The exposed brick walls. oversized mirror and chocolate-brown décor inside Saffron Mediterranean Kitchen, a tiny storefront restaurant housed in the space of a departed art gallery, create an atmosphere at once contemporary and homey, a mood that matches the cuisine. Chef Chris Ainsworth, a 32-year-old graduate of New York’s French Culinary Institute, and his wife, Island, just opened the restaurant in May; now he spends his evenings feverishly preparing tapas for the dinner rush, including patatas bravas and Saffron’s signature flatbreads, some topped with caramelized fennel, dates and Serrano ham.

My sister, Jamie, and I are seated next to the open kitchen, dining on arancini (Sicilian-style saffron rice balls) and Kobe beef cheeks in a mirepoix marinade spiked with rosemary. Not only do we agree that it’s some of the tenderest, most flavorful beef we have ever tasted, but we rate the entire dining experience as flawless as any we’ve had in Seattle or Portland.

The winemakers in Walla Walla are actually the people pouring the wines.

Yet when we finally leave Saffron, we’re standing on a side street in Walla Walla, whose downtown, in spite of the proliferation of art galleries and boutiques, seems lifted from a 1950s movie set. Home to Whitman College, this city of some 30,000 in southeastern Washington, once known primarily for the sweetness of its onions, is now gaining a serious reputation for its cabernet sauvignon, merlot and syrah. In fact, wine connoisseurs often assert that Walla Walla is destined to become “the next Napa.” That I find a bit hard to believe. Napa is just an hour or two from San Francisco, but Walla Walla is more than four hours from Portland and five hours from Seattle—too far to attract carloads of day-tripping tourists.

That, of course, is one of Walla Walla’s charms. Drive 10 minutes out of town in any direction, and you’ll encounter vistas of Blue Mountains, seas of grains and pastures dotted with cows. The neat, symmetrical rows of grapes don’t dominate the landscape here so much as contribute to an evolving agricultural patchwork. And yet, the vines’ arrival has altered not only the agronomics of the area but also the town itself. It was Walla Walla’s wine-driven renaissance, for example, that lured Saffron’s Ainsworth, a former head chef at Todd English’s Marriott Waterfront Fish Club, from Seattle last year, after he and his wife visited friends who were relishing the slow-paced, country way of life.
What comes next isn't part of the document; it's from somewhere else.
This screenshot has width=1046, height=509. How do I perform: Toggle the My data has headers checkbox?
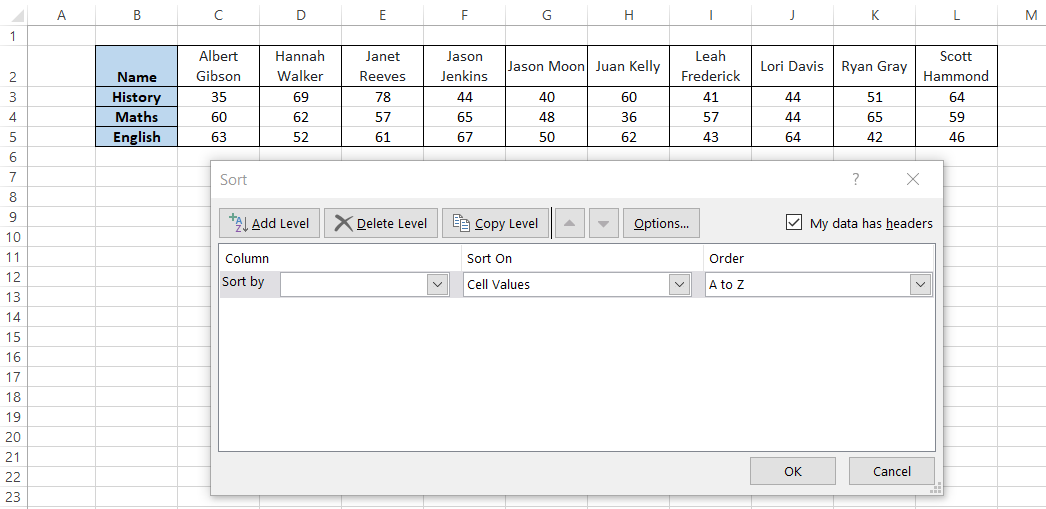coord(794,223)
Italians who settled here at the turn of the century brought winemaking to the area, but the first commercial, post-Prohibition vineyard on record in Walla Walla was Blue Mountain, founded by the Pesciallo family in 1950. They grew a little-known red Italian varietal called Black Prince, but closed after a few years. Walla Walla winemaking remained a cottage industry until the late 1970s, when local Army buddies Rick Small and Gary Figgins made several trips to Napa to study its booming business and then began transporting grapes from other parts of the state. Today, Small owns Woodward Canyon and Figgins heads up Leonetti Cellars, and both produce wines that regularly fetch 90-plus ratings from the national wine press.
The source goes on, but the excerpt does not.